DOCUMENT

========================

[Web-SIG] So what's missing?

Ian Bicking ianb at colorstudy.com
Sat Oct 25 01:03:20 EDT 2003


On Friday, October 24, 2003, at 10:32 PM, Bill Janssen wrote:
> Client-side:

To client-side, I would add that authentication is too hard in urllib2, 
and only works for HTTP (for trivially reasons).  I think think 
urllib2's subclasses are unnecessarily complicated -- authentication 
handling could be put directly in the HTTP/HTTPS, both basic and 
digest.  Goes together with post/multipart, and I think these shouldn't 
be too hard to add.

There is also some talk about putting urllib2 and urlparse together, 
i.e., have a URL object.  The distinction between the urllib, urllib2, 
and urlparse libraries is not very good, e.g., urllib.quote (and 
friends) are more related to urlparse than urllib.  A URL object could 
unify all these.

Cookie handling also fits into this, but from the opposite direction 
from a URL object, since we are creating something of a user agent.  
You'd almost want to do:

ua = UserAgent()
url = web.URL('http://whatever.com')
content = ua.get(url)

========================

DATA LINES
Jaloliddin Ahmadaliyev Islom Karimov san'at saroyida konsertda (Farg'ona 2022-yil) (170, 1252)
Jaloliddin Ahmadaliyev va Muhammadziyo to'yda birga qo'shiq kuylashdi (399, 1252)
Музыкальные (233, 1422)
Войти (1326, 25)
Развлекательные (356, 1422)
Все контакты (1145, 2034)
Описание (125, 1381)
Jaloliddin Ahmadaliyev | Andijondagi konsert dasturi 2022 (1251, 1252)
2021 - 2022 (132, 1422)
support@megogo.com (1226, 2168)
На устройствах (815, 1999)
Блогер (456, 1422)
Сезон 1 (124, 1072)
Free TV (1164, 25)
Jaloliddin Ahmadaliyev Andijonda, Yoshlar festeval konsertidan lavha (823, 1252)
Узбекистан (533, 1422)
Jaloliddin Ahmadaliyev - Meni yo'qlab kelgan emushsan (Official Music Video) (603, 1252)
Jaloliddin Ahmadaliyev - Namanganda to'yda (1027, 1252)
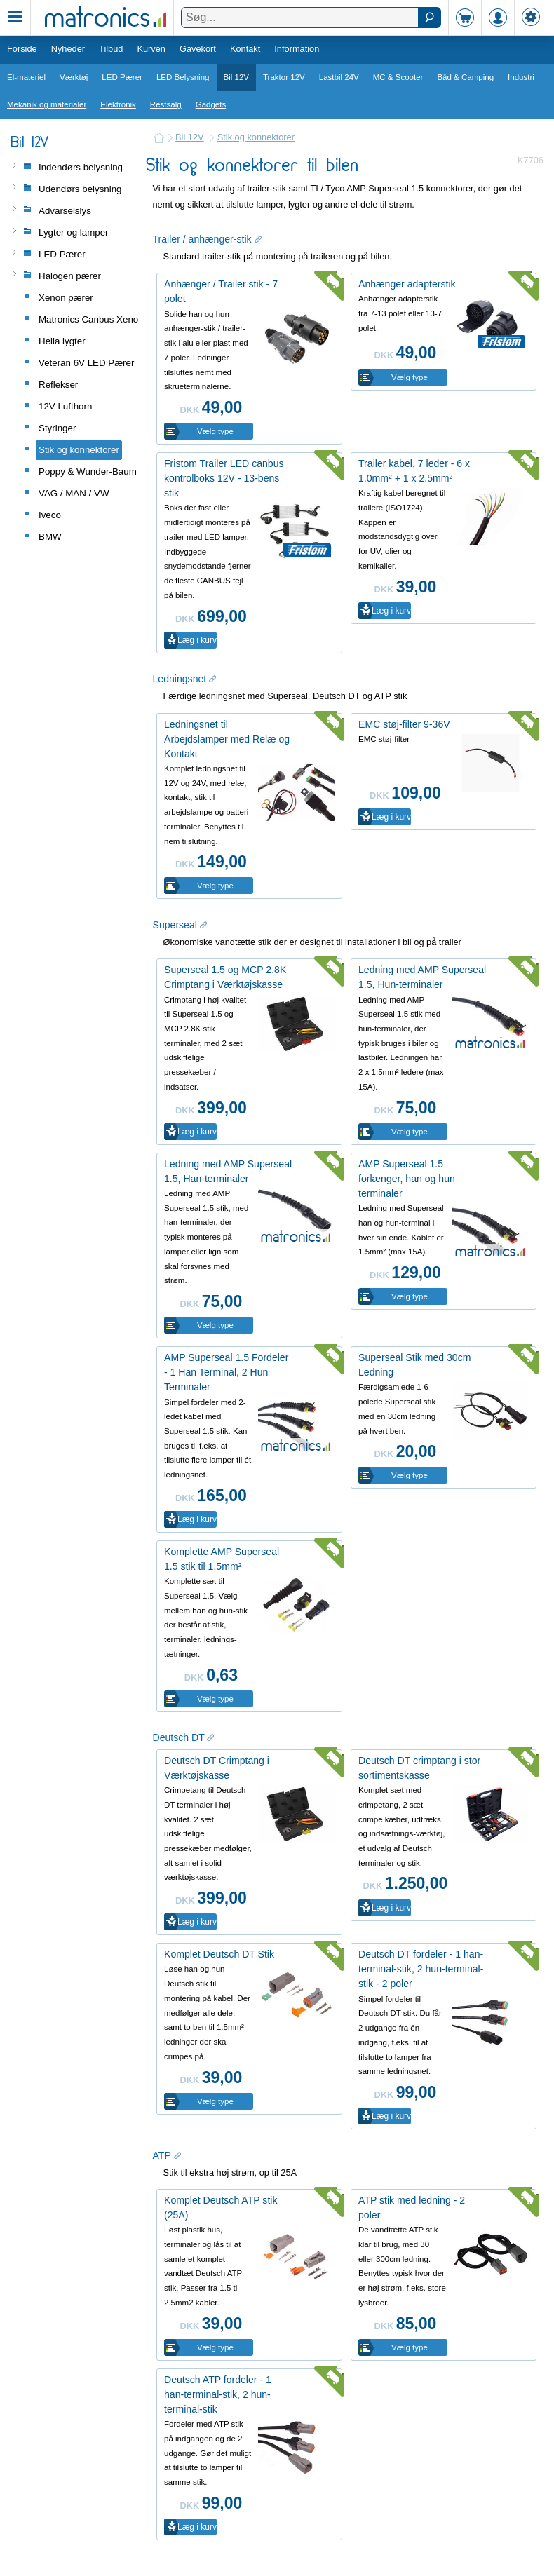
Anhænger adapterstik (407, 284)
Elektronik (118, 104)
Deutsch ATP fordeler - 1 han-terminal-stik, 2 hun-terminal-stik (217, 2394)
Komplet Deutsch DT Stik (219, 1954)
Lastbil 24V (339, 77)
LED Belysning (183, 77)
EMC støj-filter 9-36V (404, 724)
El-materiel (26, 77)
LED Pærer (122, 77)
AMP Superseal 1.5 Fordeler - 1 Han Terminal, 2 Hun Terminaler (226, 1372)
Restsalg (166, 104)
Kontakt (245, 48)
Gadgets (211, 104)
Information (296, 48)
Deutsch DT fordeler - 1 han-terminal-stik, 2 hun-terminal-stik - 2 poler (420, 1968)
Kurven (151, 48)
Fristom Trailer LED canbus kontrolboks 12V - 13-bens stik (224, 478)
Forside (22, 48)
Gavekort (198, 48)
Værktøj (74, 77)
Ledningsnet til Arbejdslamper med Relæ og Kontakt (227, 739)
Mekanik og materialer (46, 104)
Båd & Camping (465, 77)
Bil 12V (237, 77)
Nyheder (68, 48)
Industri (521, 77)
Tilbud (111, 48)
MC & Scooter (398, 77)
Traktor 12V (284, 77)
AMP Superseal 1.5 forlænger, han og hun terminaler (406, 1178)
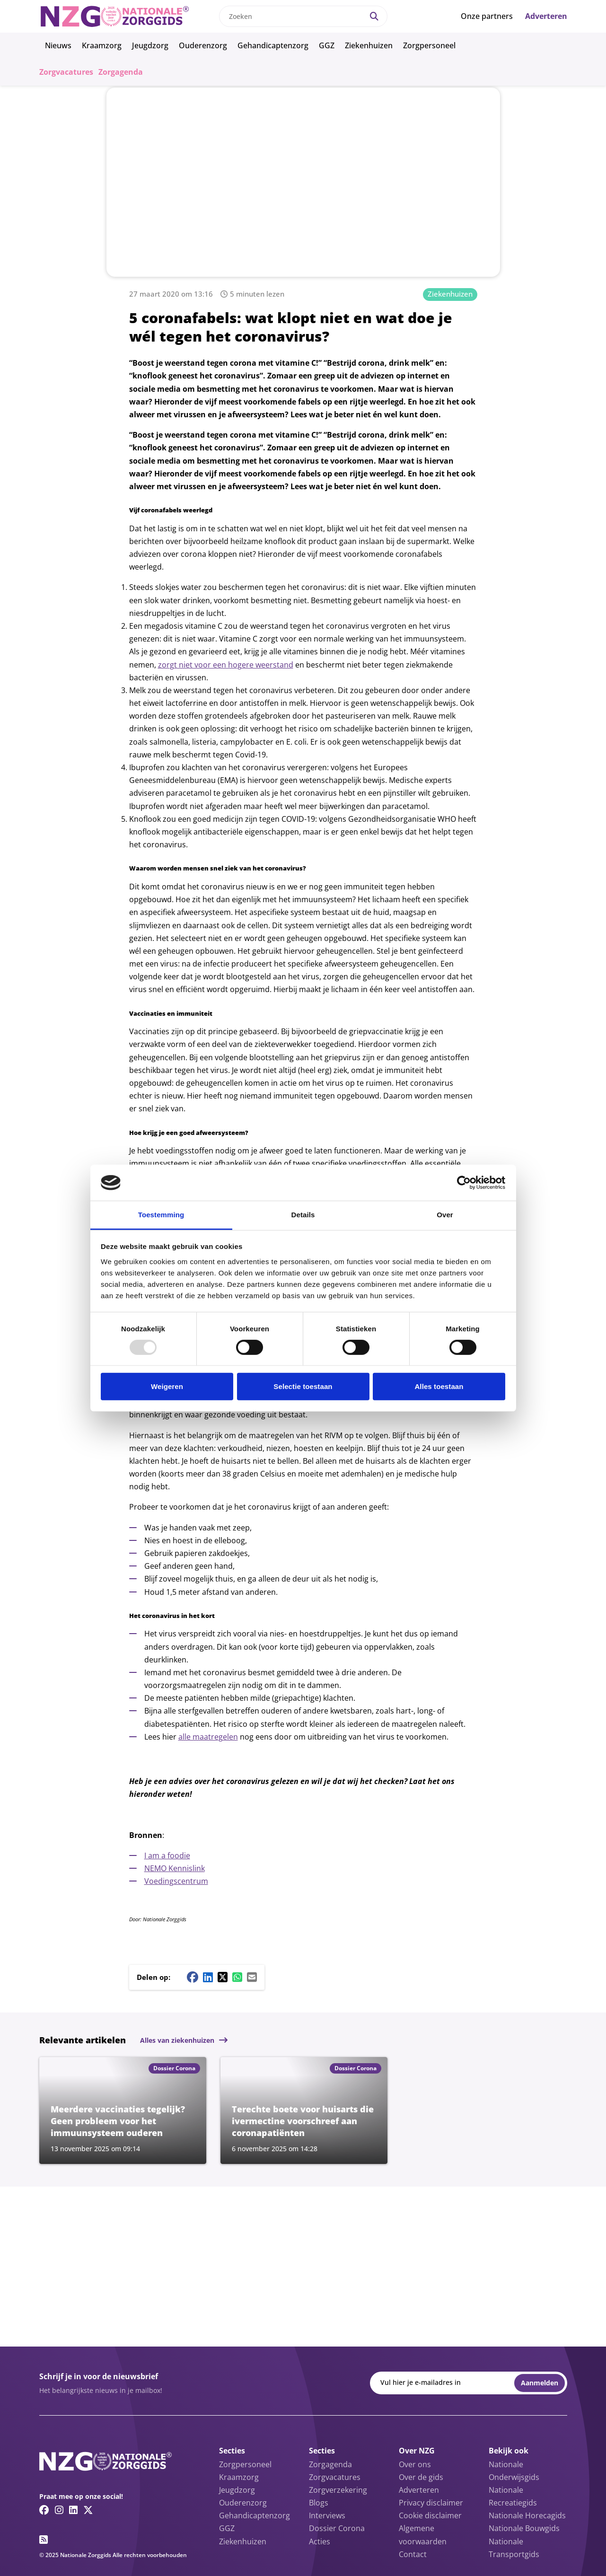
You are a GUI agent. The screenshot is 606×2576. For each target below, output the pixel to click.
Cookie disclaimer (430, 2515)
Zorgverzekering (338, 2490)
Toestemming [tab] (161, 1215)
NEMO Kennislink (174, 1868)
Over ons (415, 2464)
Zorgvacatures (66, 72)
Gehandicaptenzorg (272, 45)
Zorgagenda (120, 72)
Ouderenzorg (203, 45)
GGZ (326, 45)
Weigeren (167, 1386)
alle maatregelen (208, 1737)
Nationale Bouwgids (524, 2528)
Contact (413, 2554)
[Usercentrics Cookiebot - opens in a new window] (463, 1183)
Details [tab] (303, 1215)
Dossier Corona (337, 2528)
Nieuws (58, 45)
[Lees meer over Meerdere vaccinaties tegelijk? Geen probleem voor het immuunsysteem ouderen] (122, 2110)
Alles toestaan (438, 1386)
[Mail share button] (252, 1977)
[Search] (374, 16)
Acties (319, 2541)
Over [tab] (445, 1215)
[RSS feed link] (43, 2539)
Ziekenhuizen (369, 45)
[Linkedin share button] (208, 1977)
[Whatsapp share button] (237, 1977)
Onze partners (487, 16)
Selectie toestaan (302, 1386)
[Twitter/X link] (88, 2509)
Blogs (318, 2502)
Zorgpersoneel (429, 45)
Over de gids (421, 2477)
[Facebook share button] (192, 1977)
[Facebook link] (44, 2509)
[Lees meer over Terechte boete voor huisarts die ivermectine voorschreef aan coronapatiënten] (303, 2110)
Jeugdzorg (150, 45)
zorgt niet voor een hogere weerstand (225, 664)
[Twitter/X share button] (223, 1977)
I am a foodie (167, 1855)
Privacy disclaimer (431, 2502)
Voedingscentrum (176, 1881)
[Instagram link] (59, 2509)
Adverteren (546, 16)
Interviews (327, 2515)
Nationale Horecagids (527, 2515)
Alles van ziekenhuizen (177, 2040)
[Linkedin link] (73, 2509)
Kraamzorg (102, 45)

========================

WHAT TO DO
**a)** Answer these questions about the mailing list post:
(i) For which protocol does the post say authentication in urllib2 works?
(ii) Which function does the post give as an example of something more related to urlparse than to urllib?
(iii) In the sample code, what class is called to create `ua`?
**b)** Please pull out the stretch of the mailing list post from "Ian Bicking ianb" through "hard to add.", word for word.

ANSWERS TO THE EXERCISES
**a)**
(i) HTTP
(ii) urllib.quote
(iii) UserAgent

**b)**
Ian Bicking ianb at colorstudy.com
Sat Oct 25 01:03:20 EDT 2003


On Friday, October 24, 2003, at 10:32 PM, Bill Janssen wrote:
> Client-side:

To client-side, I would add that authentication is too hard in urllib2, 
and only works for HTTP (for trivially reasons).  I think think 
urllib2's subclasses are unnecessarily complicated -- authentication 
handling could be put directly in the HTTP/HTTPS, both basic and 
digest.  Goes together with post/multipart, and I think these shouldn't 
be too hard to add.